Infatti il diritto divino perseguitato e trafitto nella teocrazia e nella monarchia, si appiatta e si nasconde nel diritto del maschio, che permane indiscusso e aprioristico, al diffuori d'ogni base razionale di diritto. Il diritto della forza sconfitto dalla filosofia e dal giure interno ed internazionale delle genti civili, perdura nell'uomo di fronte alla donna a mantenere il monarcato domestico, e tutte le impotenze, incapacità ed esclusioni di lei, le quali tutte concludono in un aumento di beneficii e di forza giuridica, domestica e sociale per l'uomo.
Il sistema dello sfruttamento capitalistico costretto a capitolare di fronte alla resistenza operaia rimpetto all'uomo, continua e continuerà a sfruttare la donna con la minore mercede, perché il salario partendo per lei da un criterio speciale, continuerà ad applicarsi non al valore del lavoro, ma all'inferiorità del lavoratore.
Senza mettere nel conto lo sfruttamento che le deriva oggi e continuerà a derivare alla donna, dalla esclusione dalla maggiore e piú nobile e piú lucrosa parte del lavoro sociale; per cui, esclusa dalla concorrenza, deve offrire allo sfruttamento la sua propria persona e lasciarsi divorare, infangare, opprimere, dispregiare al dissotto del bruto.

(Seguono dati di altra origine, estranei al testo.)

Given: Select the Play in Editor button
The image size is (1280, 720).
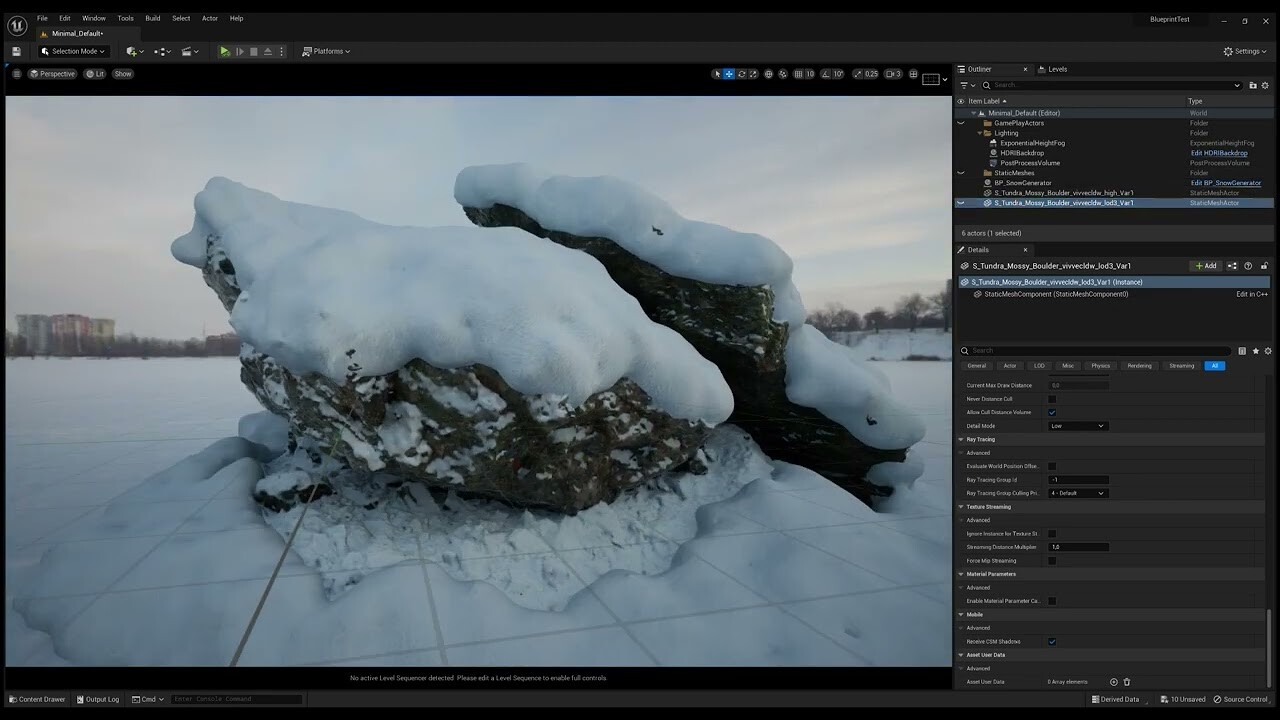Looking at the screenshot, I should tap(224, 51).
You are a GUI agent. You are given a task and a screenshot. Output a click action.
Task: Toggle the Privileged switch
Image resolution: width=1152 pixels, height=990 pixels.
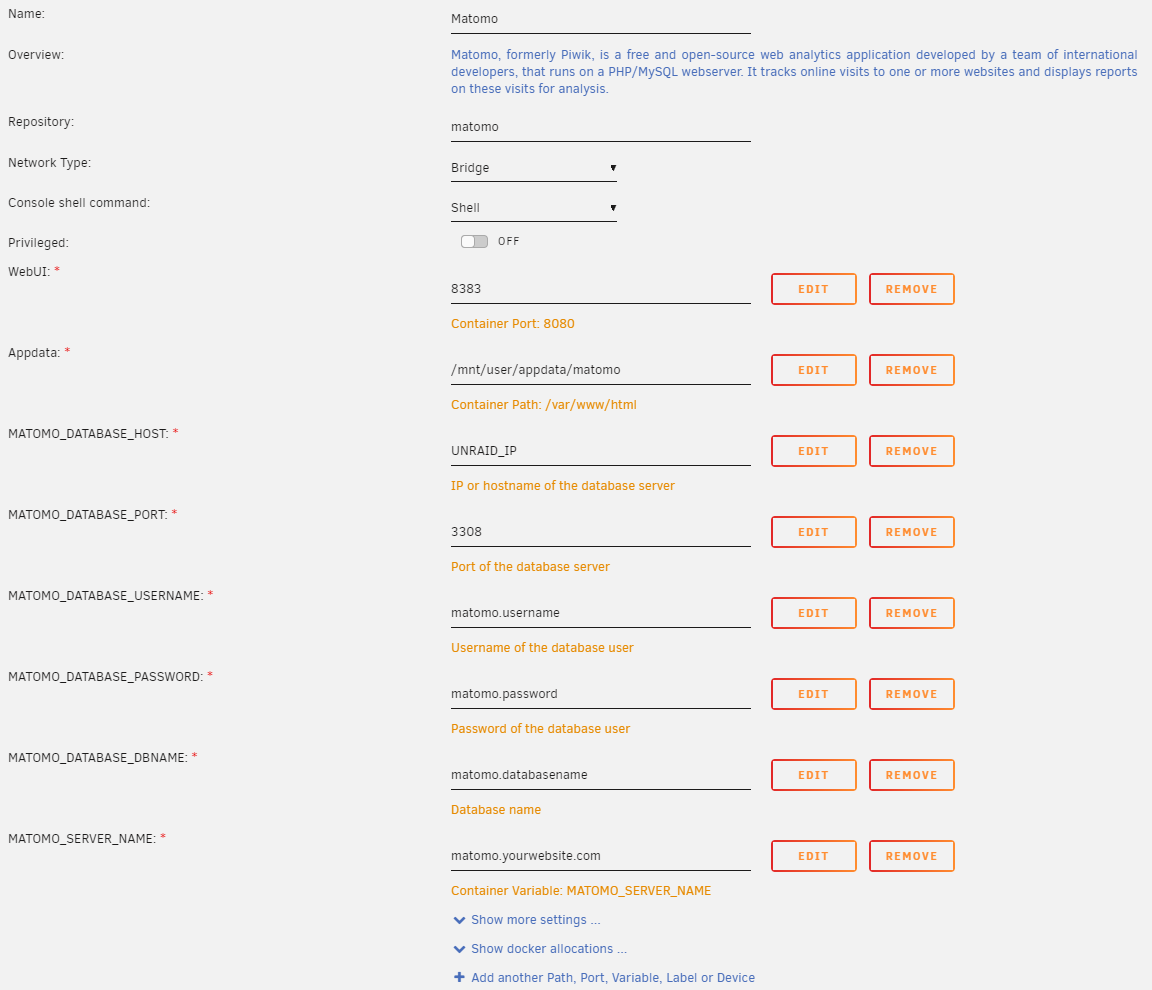[x=474, y=241]
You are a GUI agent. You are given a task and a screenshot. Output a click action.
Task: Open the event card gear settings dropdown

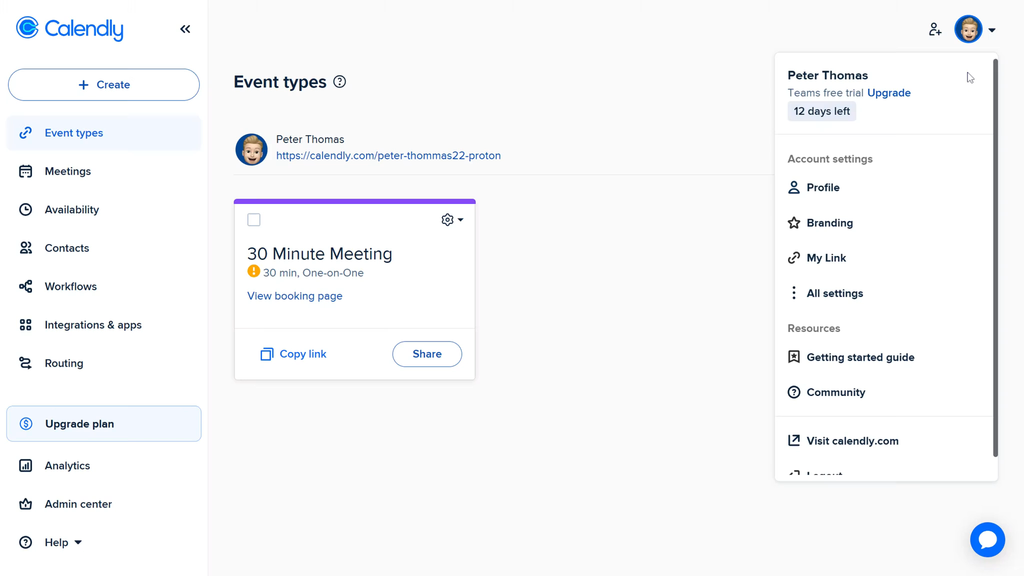click(x=452, y=220)
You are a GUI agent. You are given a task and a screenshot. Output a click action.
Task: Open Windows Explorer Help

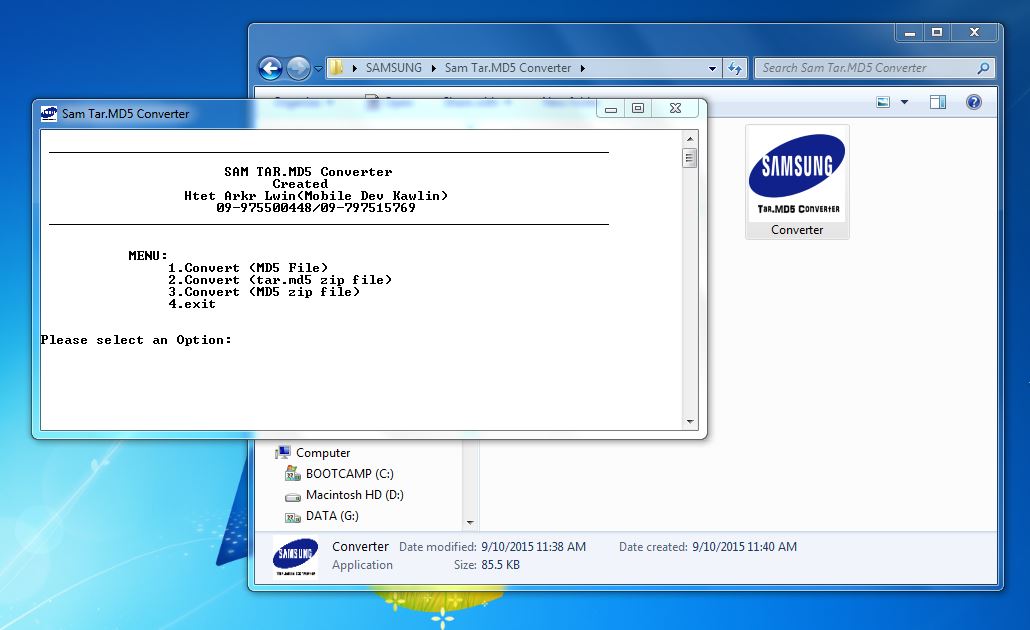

Per tutte queste ragioni la rivendicazione dei diritti della donna e la redenzione di lei è la suprema, la piú vasta e radicale delle questioni sociali; è quella che andrà a sfidare fino nei suoi ultimi trinceramenti l'egoismo dell'uomo, la sua libidine di dominio e di sfruttamento, quella che non lascierà indifferente né un uomo, né una donna, quella che dal trono al tugurio, ad ogni talamo, ad ogni focolare porterà la controversia e la lotta, e conterà in ogni casa una vittoria e una sconfitta.